Currents were filtered at 3 kHz, digitized at 8 kHz, and acquired using PULSE software (HEKA Elektronik). During voltage-clamp experiments, PCs were held at potentials in the range of −60 to −70 mV. For extracellular stimulation, standard patch pipettes were filled with external saline. The CF input was activated in the granule cell layer, and the PF input was activated in the molecular layer. Test responses (typically ∼200 pA) were evoked at a frequency of 0.05 Hz using 0.5–2 μA pulses. To evoke EPSCs, paired pulses (100 ms interpulse interval) were applied to the PF input. In all experiments, cells were switched to current-clamp mode during tetanization. The protocol for inducing presynaptic LTP consisted of 120 pulses at 8 Hz to the PFs. In experiments in which the CF was coactivated, the presence of a CF response was confirmed in the beginning of the recording, but CF stimulation was subsequently only resumed for tetanization. Recordings were excluded from the study if the series or the input resistance varied by >15% over the course of the experiments. All values are shown as percentage of baseline ± SEM. For statistical analysis, we used the paired Student’s t test and the Mann–Whitney U test where appropriate.

Results

To characterize the effect of CF-evoked cannabinoid signaling on presynaptic PF-LTP, we performed whole-cell patch-clamp recordings from PCs in rat cerebellar slices. During the test periods before and after tetanization, EPSCs were monitored in voltage-clamp mode. For tetanization, recordings were switched to current-clamp mode. LTP was observed after 8 Hz PF tetanization for 15 s. This manipulation resulted in a potentiation of EPSC amplitudes (120.2 ± 6.3% of baseline; n = 12; last 5 min) (Fig. 1A) that reached statistical significance (p < 0.01; paired Student’s t test). The LTP protocol used has been described to induce a presynaptically expressed form of PF-LTP (Salin et al., 1996). The presynaptic origin of the potentiation was confirmed by activating PF–EPSC pairs at an interpulse interval of 100 ms and monitoring the paired-pulse facilitation (PPF) ratio. The LTP observed after tetanization was associated with a modest reduction in the PPF ratio (94.3 ± 2.9% of baseline; n = 12; last 5 min) (Fig. 1C), which reached statistical significance (p < 0.01; paired Student’s t test), indicating a significant presynaptic component of the potentiation. In subsequent experimental groups (see below), we restricted measurements of the PPF ratio to test for the efficacies of drugs known to act presynaptically. The reason is that the PPF ratio is a simple, but rather unreliable, indicator of the expression site of synaptic gain changes. To obtain independent proof of the presynaptic origin of this form of LTP, we applied the 8 Hz PF tetanization protocol when the calcium chelator BAPTA (30 mm) was added to the internal saline. At this concentration, BAPTA blocks the induction of postsynaptic LTP (Coesmans et al., 2004). In the presence of BAPTA, EPSC amplitudes were still potentiated (124.7 ± 7.9% of baseline; n = 5; last 5 min; p < 0.05) (Fig. 1B), and the PPF ratio was reduced (92.2 ± 3.4%; n = 5; last 5 min; p < 0.05) (Fig. 1D). Neither the changes in the EPSC amplitudes nor the PPF alterations differed between the control group and the BAPTA group (p > 0.05; Mann–Whitney U test). These results suggest that the LTP obtained with 8 Hz PF tetanization is indeed presynaptically expressed.

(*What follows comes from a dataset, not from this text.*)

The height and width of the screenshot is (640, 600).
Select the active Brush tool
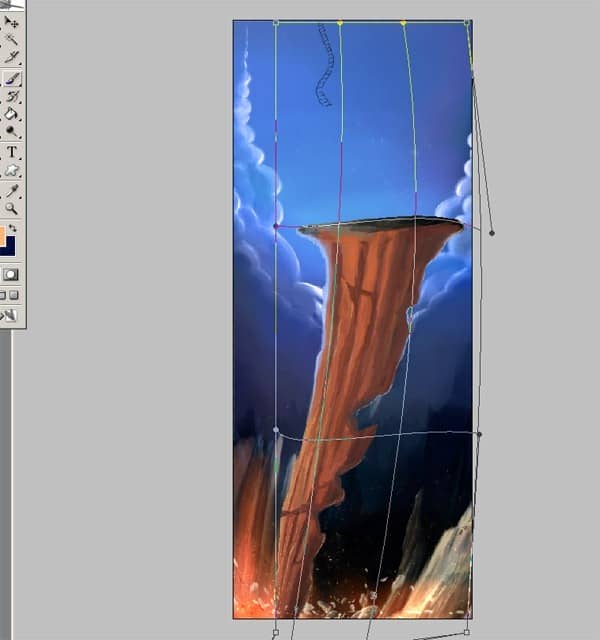pos(12,78)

To examine whether paired CF activity impairs the probability to induce LTP, we costimulated the PF and CF inputs. The same PF tetanization protocol was applied as described above, but now the CF input was coactivated with every second PF stimulation pulse, effectively resulting in a 4 Hz stimulation for 15 s. Although the PF activation pattern was the same, application of this pairing protocol did not result in PF-LTP induction (92.9 ± 4.6% of baseline; n = 7; last 5 min; p > 0.05) (Fig. 1E). This difference in LTP observed in the absence of paired CF stimulation was statistically significant (p < 0.01, Mann–Whitney U test). To be able to exclude the possibility that paired PF and CF stimulation led to the induction of postsynaptic LTD, which might simply mask presynaptic LTP, we applied the same stimulus protocol when LTD induction was blocked by adding the PKC inhibitory peptide PKC [19-36] (100 μm) to the internal saline (Hansel et al., 2001). In the presence of PKC [19-36], paired stimulation still did not elicit LTP (93.4 ± 7.9% of baseline; n = 6; last 5 min; p > 0.05) (Fig. 1E), indicating that LTD did not mask presynaptic LTP.

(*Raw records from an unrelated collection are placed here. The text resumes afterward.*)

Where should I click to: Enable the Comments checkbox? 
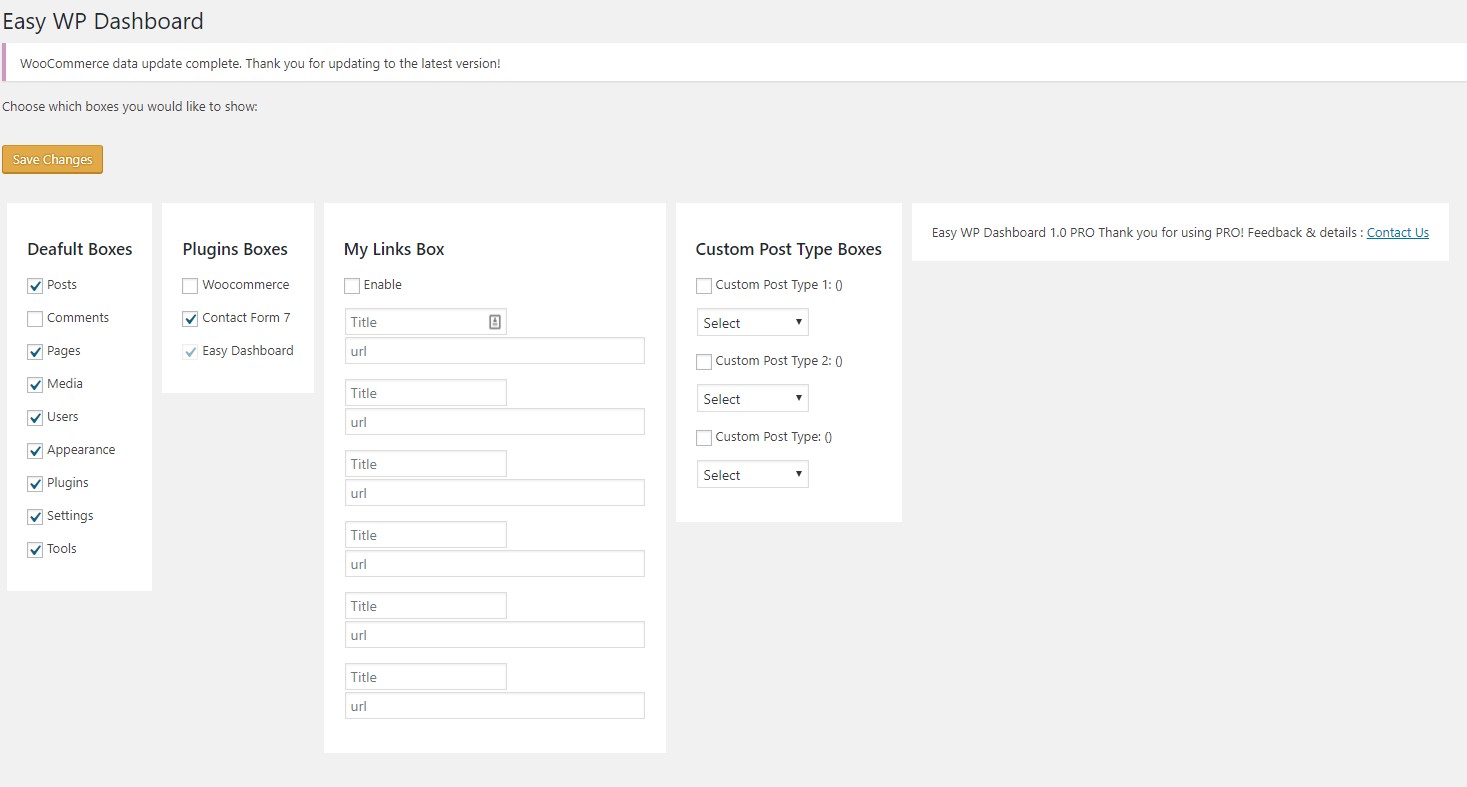35,319
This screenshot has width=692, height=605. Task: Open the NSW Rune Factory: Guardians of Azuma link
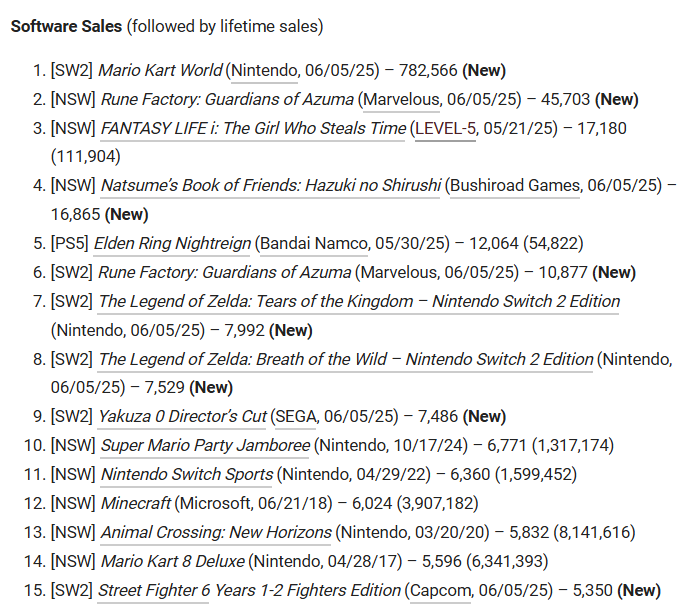click(227, 99)
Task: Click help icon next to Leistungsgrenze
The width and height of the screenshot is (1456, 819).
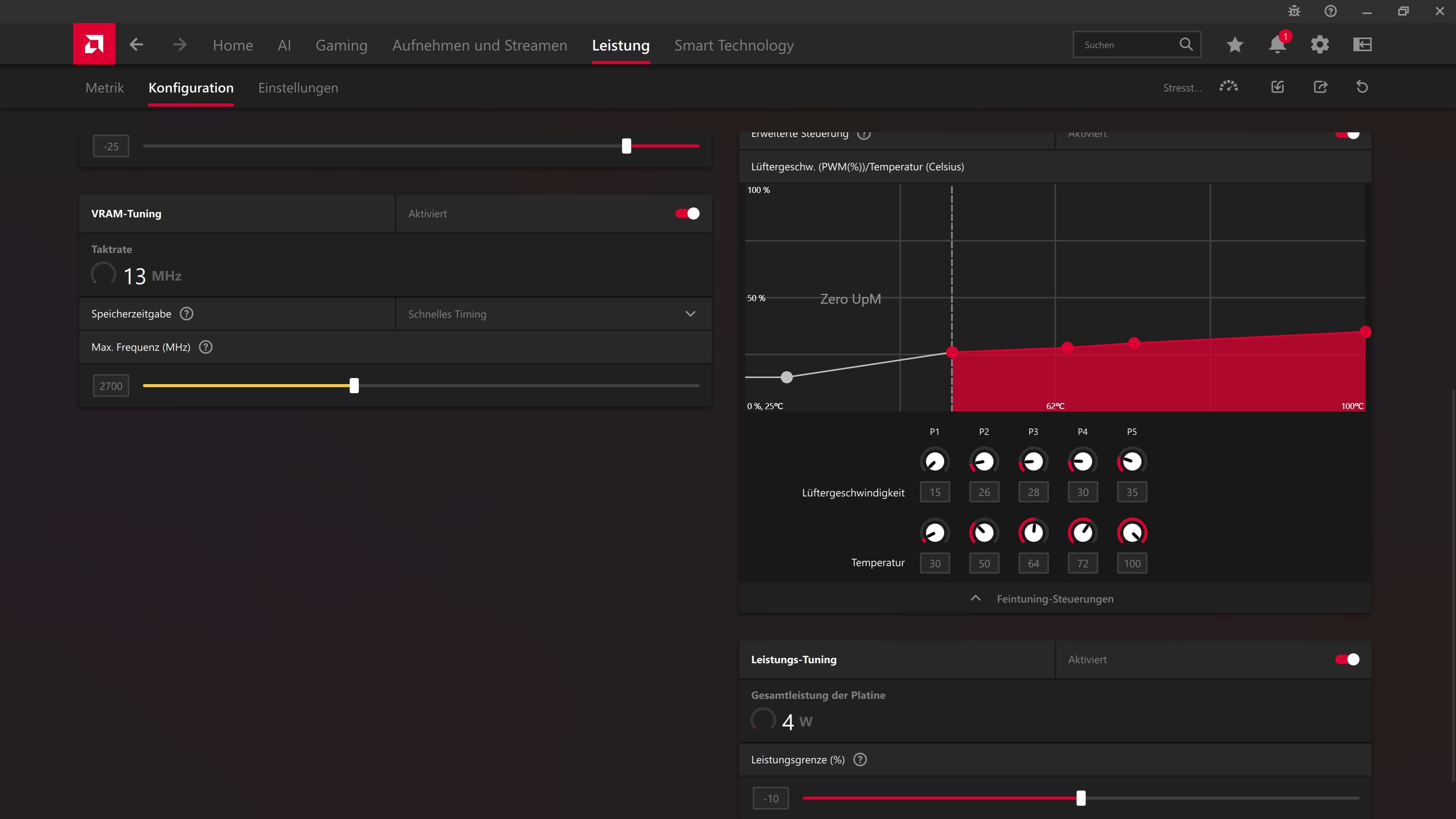Action: click(x=860, y=759)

Paired PF and CF stimulation also blocks the induction of presynaptic LTP when the frequency of CF stimulation is reduced to 1 Hz, which is in the range of spontaneous complex spike activity observed in vivo (98.4 ± 3.8% of baseline; n = 7; last 5 min) (Fig. 1F). However, the transient EPSC depression seen after pairing with CF stimulation at 4 Hz was not observed after 1 Hz CF stimulation. Thus, it seems that this short-term depression depends on the level of CF activity, but it might not transfer into LTD because of the short duration of tetanization applied here.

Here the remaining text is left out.